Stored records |

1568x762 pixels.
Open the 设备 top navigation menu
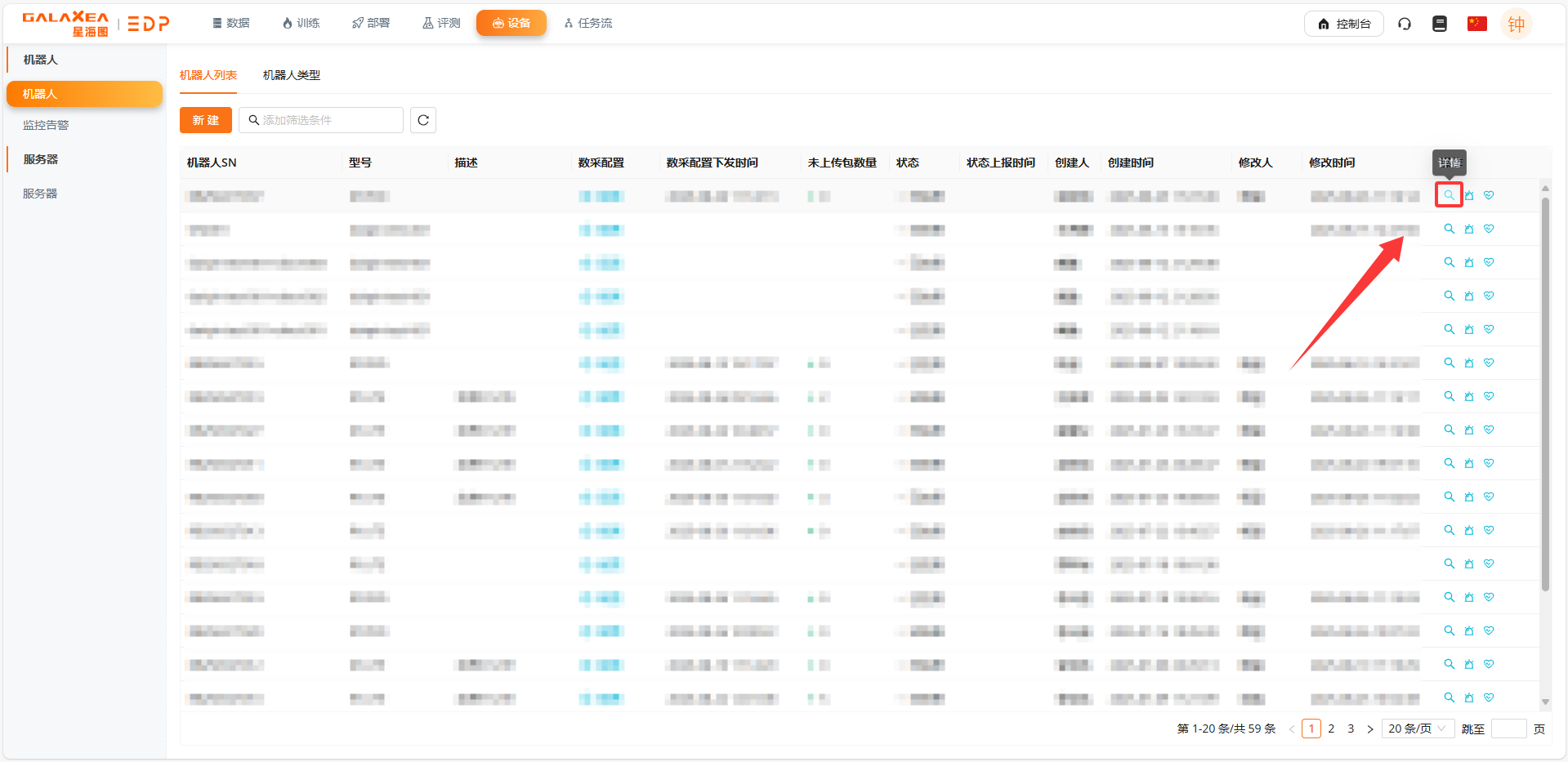(511, 23)
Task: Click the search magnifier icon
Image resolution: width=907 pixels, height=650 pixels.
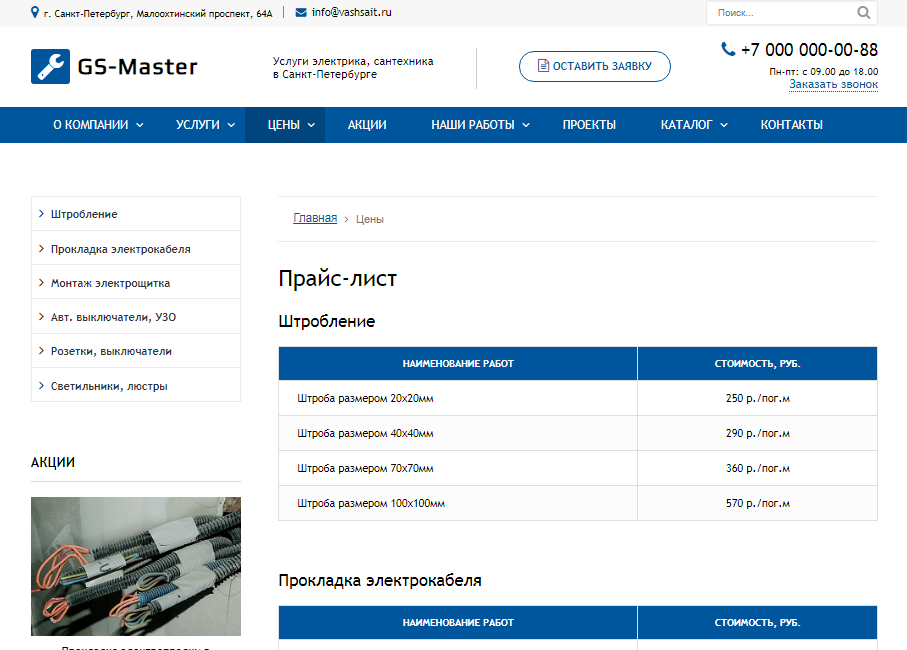Action: [x=863, y=13]
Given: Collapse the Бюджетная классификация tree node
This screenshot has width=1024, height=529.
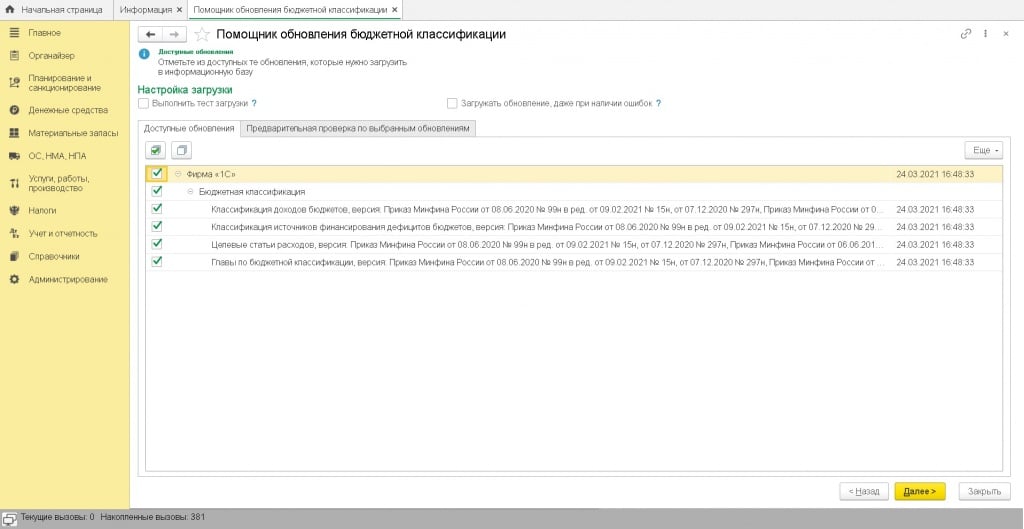Looking at the screenshot, I should click(191, 191).
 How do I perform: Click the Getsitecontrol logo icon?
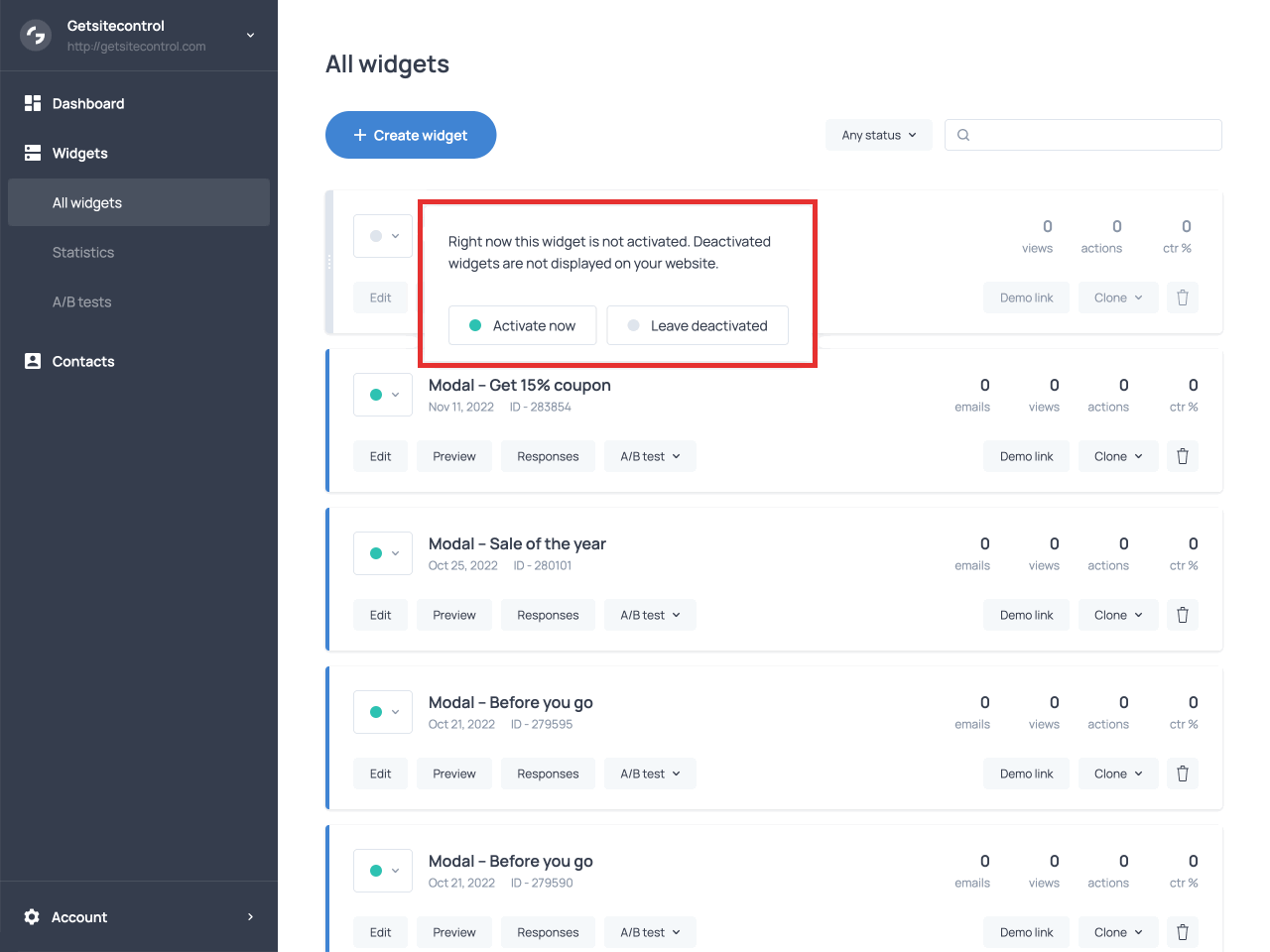(x=35, y=35)
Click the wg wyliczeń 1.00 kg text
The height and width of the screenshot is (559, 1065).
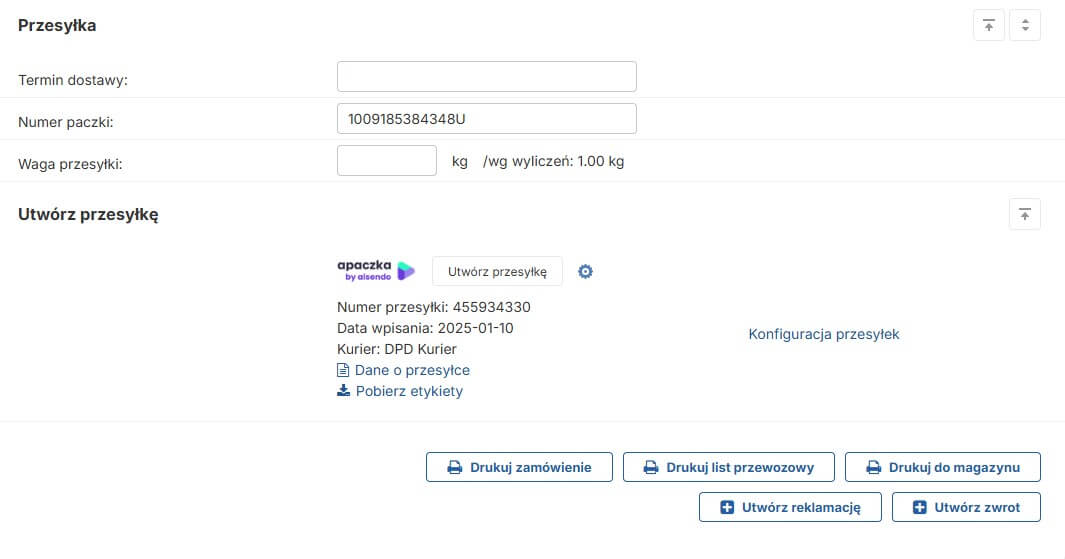coord(553,161)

PROBLEM DETAILS | Leave nothing out but the pictures when transcribing the records.

EXPECTED ANSWER |
1568x762 pixels.
Open the 设备 top navigation menu
(511, 23)
Task: Click the search magnifier icon
Image resolution: width=907 pixels, height=650 pixels.
Action: [x=863, y=13]
Given: Collapse the Бюджетная классификация tree node
This screenshot has width=1024, height=529.
Looking at the screenshot, I should click(191, 191).
 How do I perform: Click the Getsitecontrol logo icon?
(x=35, y=35)
Click the wg wyliczeń 1.00 kg text
The height and width of the screenshot is (559, 1065).
coord(553,161)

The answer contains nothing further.